Some of the positions more immune to automation — especially in food manufacturing — are managerial, product development, marketing and maintenance, she added.

According to the National Manufacturers Association, or NMA, manufacturers contributed $2.33 trillion to the U.S. economy in the first quarter of 2018. For every $1 spent on manufacturing, $1.89 more is added to the economy, NMA reported. There are currently more than 12 million manufacturing workers in the United States, which accounts for 8.6 percent of the entire work force.

Even though the industry has fallen in favor of automation for manufacturing positions, Suljic said local manufacturers are having a hard time filling experienced supervisory or managerial roles.

“Most of the manufacturing employers are looking for skills, knowledge and abilities in individuals who are willing to work in teams, learn and develop on the job,” Suljic said. “The interest in manufacturing is much different than 20 to 30 years ago.
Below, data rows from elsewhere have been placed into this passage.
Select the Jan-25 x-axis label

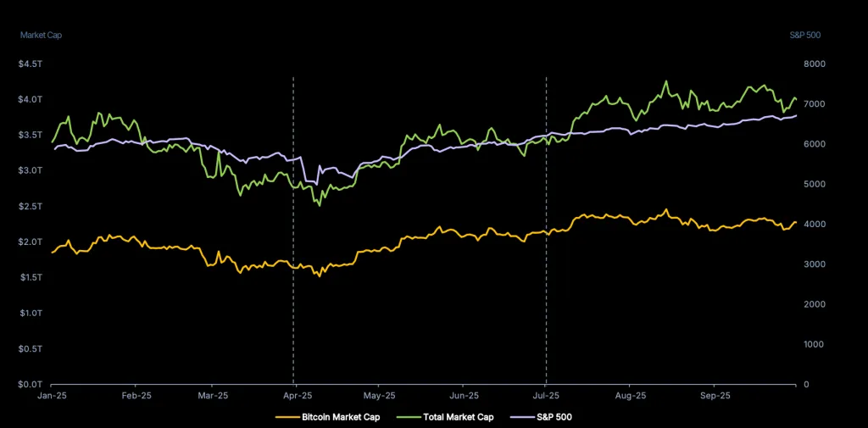(52, 396)
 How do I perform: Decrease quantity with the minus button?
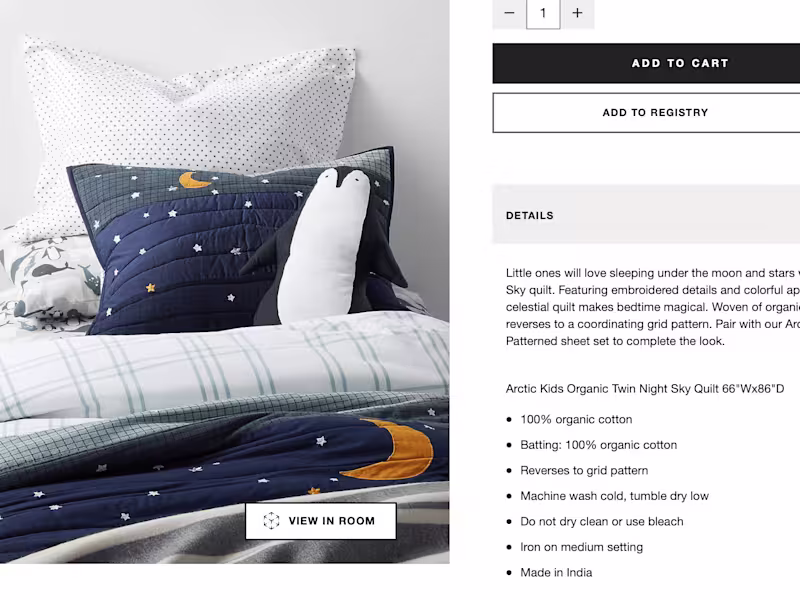(x=509, y=13)
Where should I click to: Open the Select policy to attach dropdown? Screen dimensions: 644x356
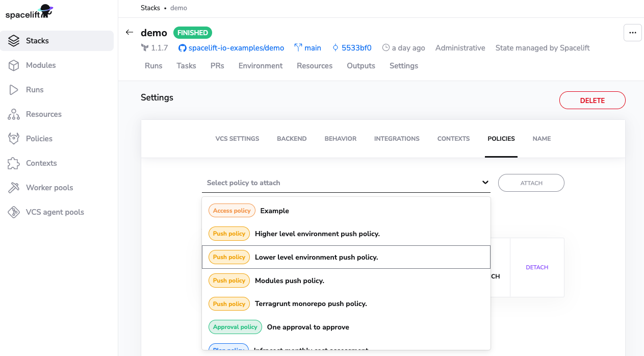click(346, 183)
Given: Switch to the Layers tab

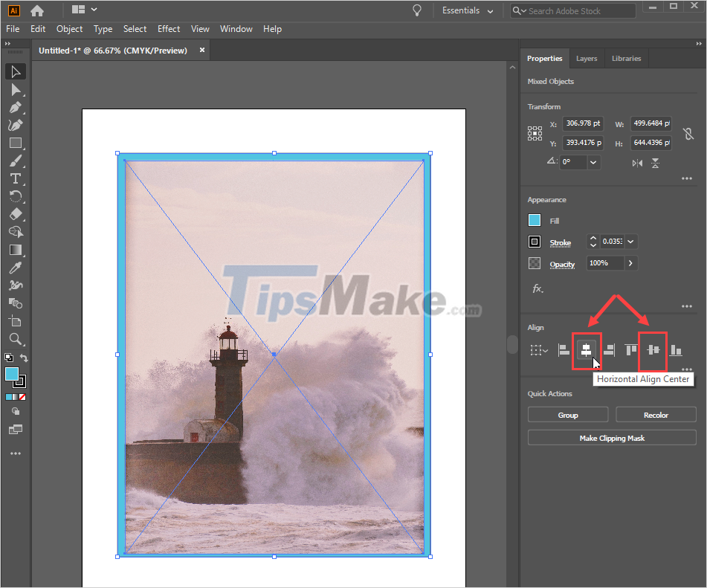Looking at the screenshot, I should click(587, 58).
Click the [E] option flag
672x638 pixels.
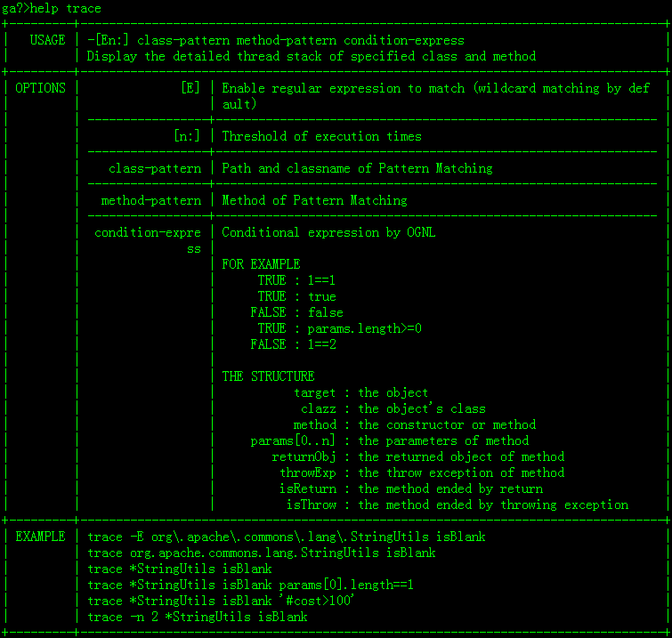[x=190, y=88]
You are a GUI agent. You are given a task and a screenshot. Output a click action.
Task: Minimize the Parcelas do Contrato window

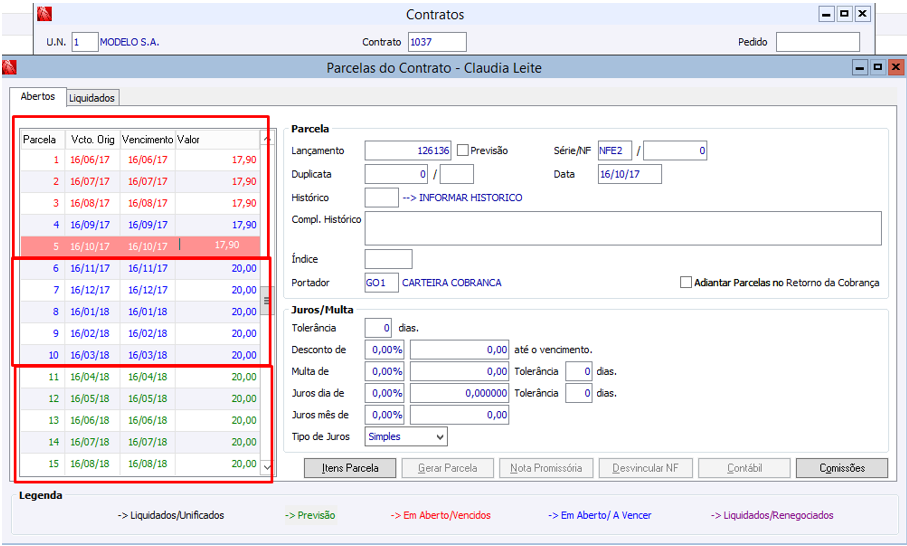click(860, 68)
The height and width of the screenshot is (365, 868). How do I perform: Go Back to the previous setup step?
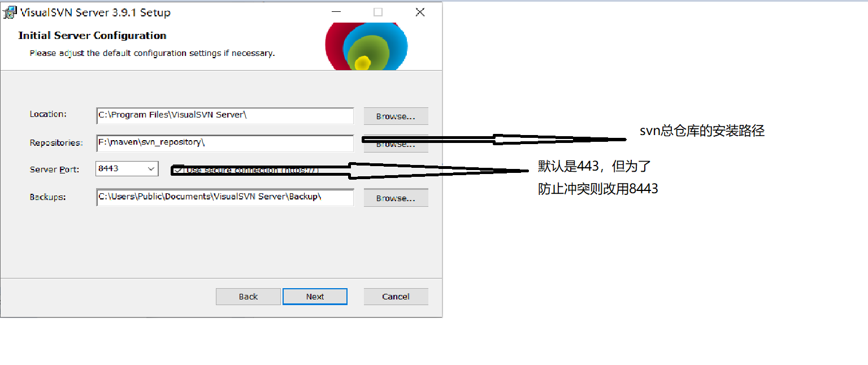[x=248, y=297]
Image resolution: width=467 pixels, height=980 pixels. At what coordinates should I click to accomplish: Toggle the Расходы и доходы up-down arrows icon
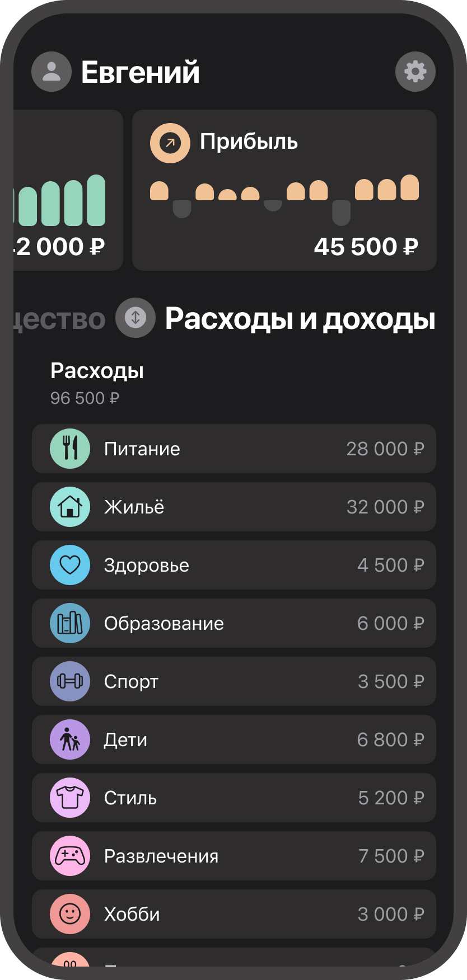pyautogui.click(x=135, y=318)
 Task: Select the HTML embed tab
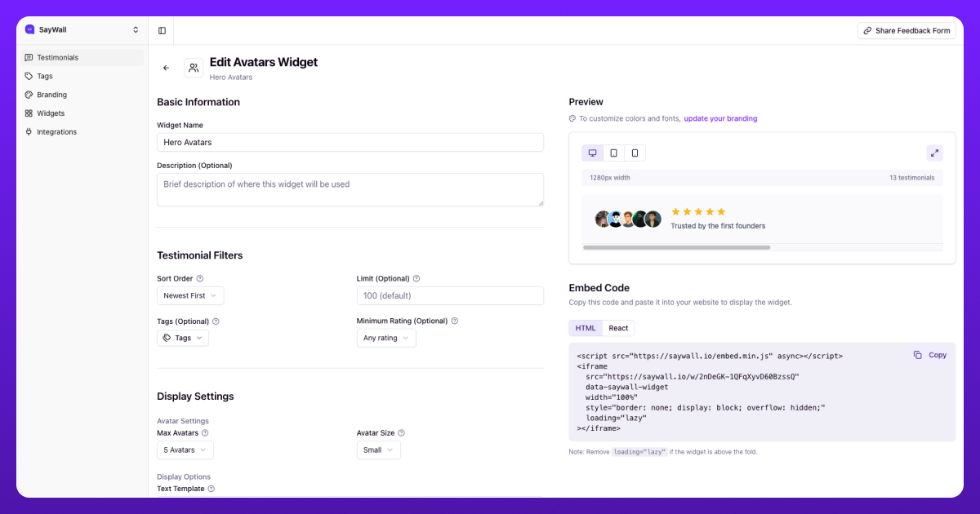click(586, 328)
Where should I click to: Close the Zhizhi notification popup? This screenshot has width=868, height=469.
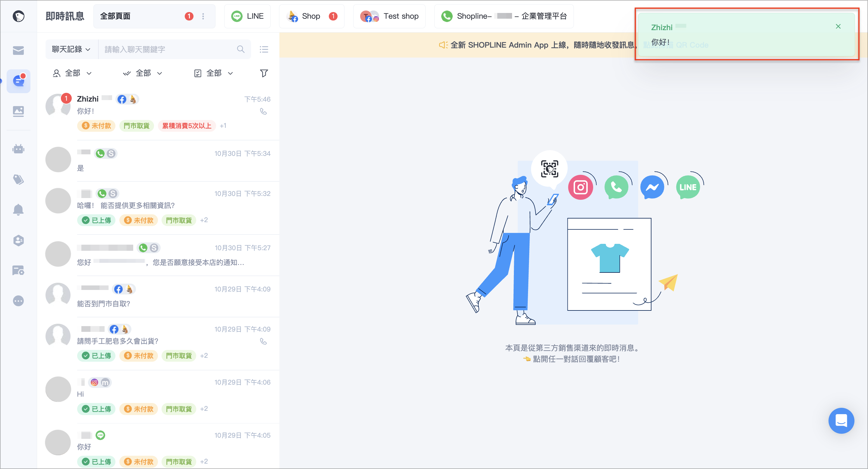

Our work force will need to be trained for the future, which requires more training in science, technology, engineering and math than manual labor.”

To help introduce students and get them excited about careers in the field, schools such as the Tri-Tech Skills Center in Kennewick offers welding technology programs and Columbia Basin College in Pasco offers degrees in manufacturing technology.

The NMA reported that the average manufacturing worker in the United States earned $84,832 annually in 2017, including pay and benefits. The average worker in nonfarm industries earned $66,847 annually. Over the next decade, nearly 3.5 million manufacturing jobs likely will be needed nationally and 2 million are expected to go unfilled due to the skills gap, the NMA said.

Suljic said future careers in the field include stationary engineers and boiler operators, quality assurance and project development, branding and marketing and logistics, to name a few.

“Most of the time, to get a higher position, experience is needed along with education,” she said. “Individuals interested in manufacturing could plan out their careers of interest and follow the career ladder to their desired position, or have a clear sense of where they want to be 20 or 30 years down in their careers.”